The underlying library listens to the environment variable http_proxy to set proxies. If you need to go via a proxy please make sure you run something like export http_proxy=http://example.proxy:3128 or http_proxy=http://example.proxy:3128 perl script.pl and set the proxy before the Perl command is run.

INFLUENCING CURL OPTIONS

libBigWig uses libcurl to do its communication. Alongside the above proxy influencing you can alter three variables from this library; the timeout, if you want to follow 301 and 302 headers and if you want to ignore problematic/incorrect/wrong secure certificates. More information is given in the class methods below.

COORDINATE SYSTEMS USED IN THIS LIBRARY

This code is based on UCSC formats. Therefore all coordinates reported are expressed in 0-based, half-open. This means that a genomic coordinate displayed on UCSC or Ensembl e.g. chr1:1-100 is represented as chr1 0 100. To convert from 0-based, half-open to 1-base, fully-closed add 1 to the start.

CLASS METHODS

Bio::DB::Big->init();

Initalises libBigWig. Essential to call if you are going to load remote files. Consider doing this once in a BEGIN block in your code.

Bio::DB::Big->timeout(0);

Sets the libcurl timeout in milliseconds. Setting this to 0 means there is no timeout. See libcurl's CURLOPT_TIMEOUT_MS value for more information.

This is a global variable for the entire library.

Bio::DB::Big->follow_redirects(1);

By default libcurl will not follow 301 or 302 error codes. Switching this on will force it to follow them. See libcurl's CURLOPT_FOLLOWLOCATION value for more information.

This is a global variable for the entire library.

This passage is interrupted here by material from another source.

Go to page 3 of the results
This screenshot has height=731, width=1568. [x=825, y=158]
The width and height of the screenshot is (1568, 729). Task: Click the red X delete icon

Bio::DB::Big->verify_ssl(1);

Forces libcurl to verify the remote SSL/TLS certificates. By default this is true. Setting it to false will allow any HTTPS communication to occur irrelevant of the attached certificate. See libcurl's CURLOPT_SSL_VERIFYPEER value for more information.

This is a global variable for the entire library.

my $bf = Bio::DB::Big->open('/path/to/big.file');

Perl method that wraps two methods from Bio::DB::Big::File. File type is sniffed using test_big_wig(). If true we open the file using open_big_wig(). If not we open using open_big_bed(). The caller can then use is_big_wig() or is_big_bed() to assert the type of file now available.

WORKING WITH BIG FILES

See Bio::DB::Big::File for more information on the routines available.

WORKING WITH AUTOSQL

See Bio::DB::Big::AutoSQL for more information on routines available. Also see Bio::DB::Big::File for the method get_autosql().

EXCEPTIONS

This library will raise exceptions as and when errors occur. You can trap them using eval or equivalent methods. The following are the class of exceptions raised (identified by the exception's prefix)

Invalid operation

Tried to use a bigwig method on a bigbed file or vice-versa

Open error

An error occured whilst trying to open a file

Invalid type

Unknown summary type given for statistics generation

Invalid chromosome

The chromosome was not found in this file

Invalid range

The specified range was incorrect. Normally caused when start is greater than end or end is greater than the chromosome length

Fetch error

Could not retrieve the requested region

Parse error

Could not parse a record. Normally happens with AutoSQL work.

Config error

Incorrect value or configuration given to a module.

SEE ALSO

Bio::DB::BigFile

LICENSE

Copyright [2015-2017] EMBL-European Bioinformatics Institute

Licensed under the Apache License, Version 2.0 (the "License"); you may not use this file except in compliance with the License. You may obtain a copy of the License at

   http://www.apache.org/licenses/LICENSE-2.0

Unless required by applicable law or agreed to in writing, software distributed under the License is distributed on an "AS IS" BASIS, WITHOUT WARRANTIES OR CONDITIONS OF ANY KIND, either express or implied. See the License for the specific language governing permissions and limitations under the License.